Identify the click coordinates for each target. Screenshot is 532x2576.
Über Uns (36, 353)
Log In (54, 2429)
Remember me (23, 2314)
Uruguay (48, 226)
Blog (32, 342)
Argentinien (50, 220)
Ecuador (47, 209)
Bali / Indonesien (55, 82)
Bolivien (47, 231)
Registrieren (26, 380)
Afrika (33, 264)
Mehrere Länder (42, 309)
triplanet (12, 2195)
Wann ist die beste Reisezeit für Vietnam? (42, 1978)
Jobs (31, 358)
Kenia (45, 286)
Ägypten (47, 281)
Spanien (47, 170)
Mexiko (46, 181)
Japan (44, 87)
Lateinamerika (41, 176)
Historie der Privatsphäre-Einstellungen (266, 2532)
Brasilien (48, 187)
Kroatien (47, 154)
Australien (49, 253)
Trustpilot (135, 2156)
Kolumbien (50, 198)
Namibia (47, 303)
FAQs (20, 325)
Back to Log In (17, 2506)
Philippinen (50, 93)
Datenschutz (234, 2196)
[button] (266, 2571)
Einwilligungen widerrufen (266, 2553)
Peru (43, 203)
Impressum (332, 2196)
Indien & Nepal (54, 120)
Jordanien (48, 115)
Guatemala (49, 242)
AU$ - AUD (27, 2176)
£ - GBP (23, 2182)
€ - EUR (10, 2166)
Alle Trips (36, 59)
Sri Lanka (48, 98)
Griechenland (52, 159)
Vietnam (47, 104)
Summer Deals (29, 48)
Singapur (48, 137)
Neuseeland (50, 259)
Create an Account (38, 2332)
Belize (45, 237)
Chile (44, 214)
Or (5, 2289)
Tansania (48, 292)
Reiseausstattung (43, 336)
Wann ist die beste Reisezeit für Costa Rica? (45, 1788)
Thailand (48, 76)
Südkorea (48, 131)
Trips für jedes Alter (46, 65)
================
▶ [Exercise objective]:
Each record above has to be set down again, exactly and completely.

▶ [Your response]:
Identify the click coordinates for each target. Screenshot is 532x2576.
Über Uns (36, 353)
Log In (54, 2429)
Remember me (23, 2314)
Uruguay (48, 226)
Blog (32, 342)
Argentinien (50, 220)
Ecuador (47, 209)
Bali / Indonesien (55, 82)
Bolivien (47, 231)
Registrieren (26, 380)
Afrika (33, 264)
Mehrere Länder (42, 309)
triplanet (12, 2195)
Wann ist die beste Reisezeit für Vietnam? (42, 1978)
Jobs (31, 358)
Kenia (45, 286)
Ägypten (47, 281)
Spanien (47, 170)
Mexiko (46, 181)
Japan (44, 87)
Lateinamerika (41, 176)
Historie der Privatsphäre-Einstellungen (266, 2532)
Brasilien (48, 187)
Kroatien (47, 154)
Australien (49, 253)
Trustpilot (135, 2156)
Kolumbien (50, 198)
Namibia (47, 303)
FAQs (20, 325)
Back to Log In (17, 2506)
Philippinen (50, 93)
Datenschutz (234, 2196)
[button] (266, 2571)
Einwilligungen widerrufen (266, 2553)
Peru (43, 203)
Impressum (332, 2196)
Indien & Nepal (54, 120)
Jordanien (48, 115)
Guatemala (49, 242)
AU$ - AUD (27, 2176)
£ - GBP (23, 2182)
€ - EUR (10, 2166)
Alle Trips (36, 59)
Sri Lanka (48, 98)
Griechenland (52, 159)
Vietnam (47, 104)
Summer Deals (29, 48)
Singapur (48, 137)
Neuseeland (50, 259)
Create an Account (38, 2332)
Belize (45, 237)
Chile (44, 214)
Or (5, 2289)
Tansania (48, 292)
Reiseausstattung (43, 336)
Wann ist die beste Reisezeit für Costa Rica? (45, 1788)
Thailand (48, 76)
Südkorea (48, 131)
Trips für jedes Alter (46, 65)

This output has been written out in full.